Available records:
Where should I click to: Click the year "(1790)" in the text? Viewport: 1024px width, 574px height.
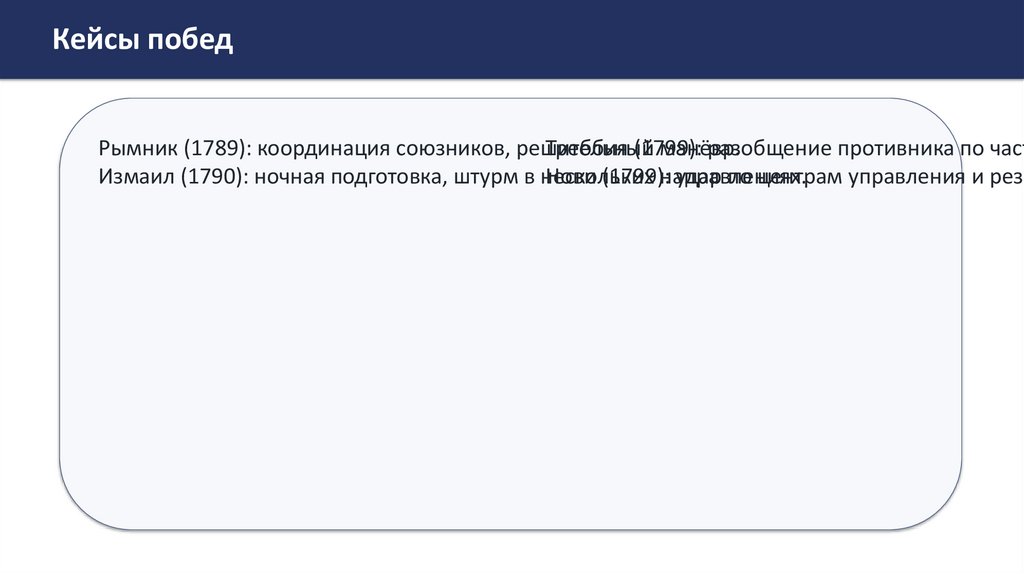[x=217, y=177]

--

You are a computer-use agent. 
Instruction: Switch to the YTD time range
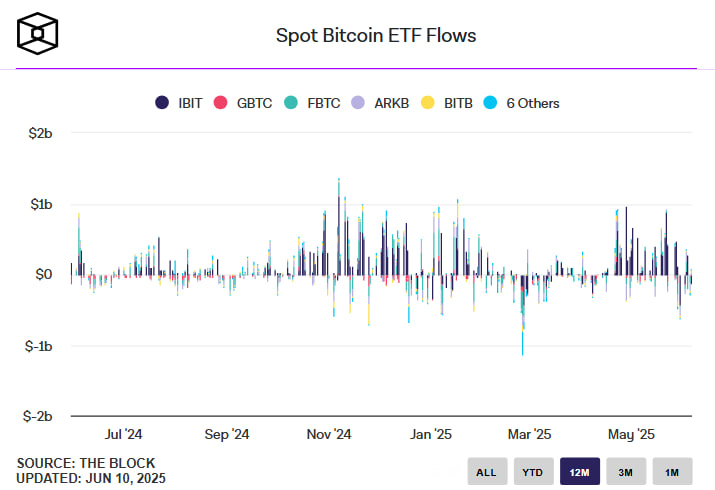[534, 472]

Task directions: Count the lines in the records above that contain the string "text", matching case exactly. Reply with the number only.

Expected answer: 1